§ PROBLEM DETAILS: Return each line of the material below that contains the word "blue".

§ RAW DATA:
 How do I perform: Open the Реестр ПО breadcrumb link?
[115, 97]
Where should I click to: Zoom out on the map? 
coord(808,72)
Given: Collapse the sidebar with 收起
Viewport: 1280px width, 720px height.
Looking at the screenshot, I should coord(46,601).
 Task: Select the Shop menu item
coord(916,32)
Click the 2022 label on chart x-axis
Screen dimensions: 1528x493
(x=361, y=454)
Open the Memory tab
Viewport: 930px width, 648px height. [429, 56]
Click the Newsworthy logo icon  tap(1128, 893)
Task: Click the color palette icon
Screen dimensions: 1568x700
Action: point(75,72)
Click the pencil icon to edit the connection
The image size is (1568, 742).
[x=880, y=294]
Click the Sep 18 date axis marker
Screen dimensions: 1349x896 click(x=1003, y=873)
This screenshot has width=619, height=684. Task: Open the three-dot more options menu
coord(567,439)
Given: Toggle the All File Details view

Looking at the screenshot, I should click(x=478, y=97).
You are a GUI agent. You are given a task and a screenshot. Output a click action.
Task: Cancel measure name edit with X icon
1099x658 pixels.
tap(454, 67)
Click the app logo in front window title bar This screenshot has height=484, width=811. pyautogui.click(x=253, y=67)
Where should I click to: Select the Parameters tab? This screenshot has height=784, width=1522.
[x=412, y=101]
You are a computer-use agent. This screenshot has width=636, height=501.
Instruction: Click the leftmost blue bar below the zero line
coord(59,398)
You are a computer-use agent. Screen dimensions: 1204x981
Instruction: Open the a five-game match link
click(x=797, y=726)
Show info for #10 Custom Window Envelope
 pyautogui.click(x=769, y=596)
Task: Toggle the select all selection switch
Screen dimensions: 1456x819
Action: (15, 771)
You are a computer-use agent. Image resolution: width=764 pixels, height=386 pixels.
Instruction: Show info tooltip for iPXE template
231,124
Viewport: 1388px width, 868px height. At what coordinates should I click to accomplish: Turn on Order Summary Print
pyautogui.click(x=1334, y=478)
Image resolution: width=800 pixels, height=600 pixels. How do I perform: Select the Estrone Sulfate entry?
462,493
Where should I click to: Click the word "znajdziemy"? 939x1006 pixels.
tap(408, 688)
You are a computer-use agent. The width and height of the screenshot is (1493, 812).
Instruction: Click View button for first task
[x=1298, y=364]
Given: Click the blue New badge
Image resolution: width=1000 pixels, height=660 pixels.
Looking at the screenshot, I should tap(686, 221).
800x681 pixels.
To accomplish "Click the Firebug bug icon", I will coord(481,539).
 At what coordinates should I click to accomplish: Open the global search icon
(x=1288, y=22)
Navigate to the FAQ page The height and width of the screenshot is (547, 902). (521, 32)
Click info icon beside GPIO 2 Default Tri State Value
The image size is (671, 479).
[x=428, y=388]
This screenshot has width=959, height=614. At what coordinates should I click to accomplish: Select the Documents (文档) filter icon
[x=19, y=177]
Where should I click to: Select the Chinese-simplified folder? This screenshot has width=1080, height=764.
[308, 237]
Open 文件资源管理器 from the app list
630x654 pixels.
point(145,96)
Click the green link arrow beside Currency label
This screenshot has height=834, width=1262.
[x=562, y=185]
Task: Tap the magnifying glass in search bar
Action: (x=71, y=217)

§ RESPONSE TO THE TASK:
Instruction: Click the leftmost blue bar below the zero line
Given: Click the blue New badge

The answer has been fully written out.